Место любви

Сергей Кузнецов 2 октября 2006
Душа подростка заключена в теле, чужом и непонятном. Само тело помещено в мир чуждый и неприятный. Подростковые томление, тревога и страх (то, что американцы называют teen angst) не могут выразить себя словом, и потому душа подростка ждет, пока нужные слова придут извне.
Любовь к этим словам зачастую и оказывается первой любовью, более сильной, чем любовь к людям из плоти и крови.
Потому современные подростки любят поп-звезд.
Потому мои сверстники четверть века назад любили стихи.
Когда мне было четырнадцать, я впервые услышал «Пилигримов».
Через полгода, проведя ревизию ящиков родительского стола, я уже знал наизусть дюжину стихотворений раннего Бродского.
Когда мне было шестнадцать, родители за десять рублей купили ардисовскую «Часть речи». Сначала я был разочарован, потом заинтригован, потом выучил наизусть «1972» и «Песню невинности, она же – опыта». Годам к двадцати я знал на память почти весь сборник, плюс успел перепечатать «Остановку в пустыне» и «Конец прекрасной эпохи». До сих пор помню, у кого брал эти книги и на какой странице – четной или нечетной – находится то или иное стихотворение.
Все мои юношеские романы были озвучены стихами Бродского, а самый долгоиграющий начался с того, что всю ночь я читал на память «Шествие».
Родись я года на три позже, моя юность была бы озвучена «Аквариумом»; шесть или восемь лет разницы дают Егора Летова.
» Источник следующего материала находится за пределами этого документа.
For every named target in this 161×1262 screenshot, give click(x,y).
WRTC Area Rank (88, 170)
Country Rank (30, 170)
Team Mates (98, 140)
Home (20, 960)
Наверное, мое поколение – последнее, способное воспринимать поэтов как рок-звезд.
Как всякий фанат, я хотел знать все о жизни кумира. Интернета еще не существовало, само имя Бродского было под запретом в СССР. Я знал немного: про высылку в 1972 году, арест в 1964-м, суд и ссылку, Вигдорову и Ахматову.
Сведения приходилось собирать по крупицам, ориентируясь на стихотворения, посвящения и датировки; чуть позже – на эссе и интервью. Сборник стихов к М.Б. был выучен наизусть и тщательно проанализирован: я узнал, сколько лет сыну Бродского и когда отмечает день рождения его вероломная возлюбленная.
В середине восьмидесятых в мои руки попало «марамзинское собрание» – четырехтомник Бродского, составленный после его отъезда Владимиром Марамзиным. Из кратких комментариев я выудил настоящее имя М.Б. и истории о том, как юный Бродский ездил в Москву к Слуцкому и читал «Стихи под эпиграфом» на турнире поэтов во Дворце Культуры им. Горького.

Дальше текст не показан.